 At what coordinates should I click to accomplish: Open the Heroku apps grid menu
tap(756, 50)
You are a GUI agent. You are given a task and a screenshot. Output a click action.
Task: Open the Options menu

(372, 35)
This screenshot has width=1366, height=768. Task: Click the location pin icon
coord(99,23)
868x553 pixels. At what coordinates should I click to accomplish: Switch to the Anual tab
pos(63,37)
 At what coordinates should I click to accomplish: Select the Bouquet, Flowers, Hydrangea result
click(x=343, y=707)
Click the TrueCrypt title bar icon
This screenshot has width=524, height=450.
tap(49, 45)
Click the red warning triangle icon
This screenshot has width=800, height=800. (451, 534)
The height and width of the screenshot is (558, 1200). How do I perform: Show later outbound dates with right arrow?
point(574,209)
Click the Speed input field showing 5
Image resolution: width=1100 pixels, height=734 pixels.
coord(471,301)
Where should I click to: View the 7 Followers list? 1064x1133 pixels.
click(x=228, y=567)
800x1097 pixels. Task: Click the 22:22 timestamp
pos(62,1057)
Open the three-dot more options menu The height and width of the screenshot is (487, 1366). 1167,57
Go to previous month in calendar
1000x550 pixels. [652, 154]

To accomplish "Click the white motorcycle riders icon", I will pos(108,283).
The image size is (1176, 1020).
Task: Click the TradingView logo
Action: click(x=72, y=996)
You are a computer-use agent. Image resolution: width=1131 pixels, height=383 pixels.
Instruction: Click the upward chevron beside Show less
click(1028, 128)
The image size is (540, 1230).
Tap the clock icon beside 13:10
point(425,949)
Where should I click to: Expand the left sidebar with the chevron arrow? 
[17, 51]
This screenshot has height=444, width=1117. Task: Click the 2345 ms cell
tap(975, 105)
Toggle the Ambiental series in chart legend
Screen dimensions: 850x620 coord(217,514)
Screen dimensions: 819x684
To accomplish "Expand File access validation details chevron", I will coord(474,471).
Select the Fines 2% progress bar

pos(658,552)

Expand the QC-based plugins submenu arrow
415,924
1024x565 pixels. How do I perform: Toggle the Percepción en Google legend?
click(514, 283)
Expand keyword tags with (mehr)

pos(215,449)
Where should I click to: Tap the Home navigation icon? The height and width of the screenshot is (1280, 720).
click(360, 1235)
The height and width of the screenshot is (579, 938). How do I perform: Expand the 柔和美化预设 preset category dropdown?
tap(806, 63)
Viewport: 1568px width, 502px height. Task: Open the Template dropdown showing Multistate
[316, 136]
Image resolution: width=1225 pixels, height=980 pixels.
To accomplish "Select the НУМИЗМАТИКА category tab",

^^^^^^^^

Only a verbatim transcription of the lines from the one containing "Instruction: Click the" through the last line of the records counts as the answer.

### Your response:
Instruction: Click the upward chevron beside Show less
click(1028, 128)
The image size is (540, 1230).
Tap the clock icon beside 13:10
point(425,949)
Where should I click to: Expand the left sidebar with the chevron arrow? 
[17, 51]
This screenshot has height=444, width=1117. Task: Click the 2345 ms cell
tap(975, 105)
Toggle the Ambiental series in chart legend
Screen dimensions: 850x620 coord(217,514)
Screen dimensions: 819x684
To accomplish "Expand File access validation details chevron", I will coord(474,471).
Select the Fines 2% progress bar

pos(658,552)

Expand the QC-based plugins submenu arrow
415,924
1024x565 pixels. How do I perform: Toggle the Percepción en Google legend?
click(514, 283)
Expand keyword tags with (mehr)

pos(215,449)
Where should I click to: Tap the Home navigation icon? The height and width of the screenshot is (1280, 720).
click(360, 1235)
The height and width of the screenshot is (579, 938). How do I perform: Expand the 柔和美化预设 preset category dropdown?
tap(806, 63)
Viewport: 1568px width, 502px height. Task: Open the Template dropdown showing Multistate
[316, 136]
Image resolution: width=1225 pixels, height=980 pixels.
To accomplish "Select the НУМИЗМАТИКА category tab",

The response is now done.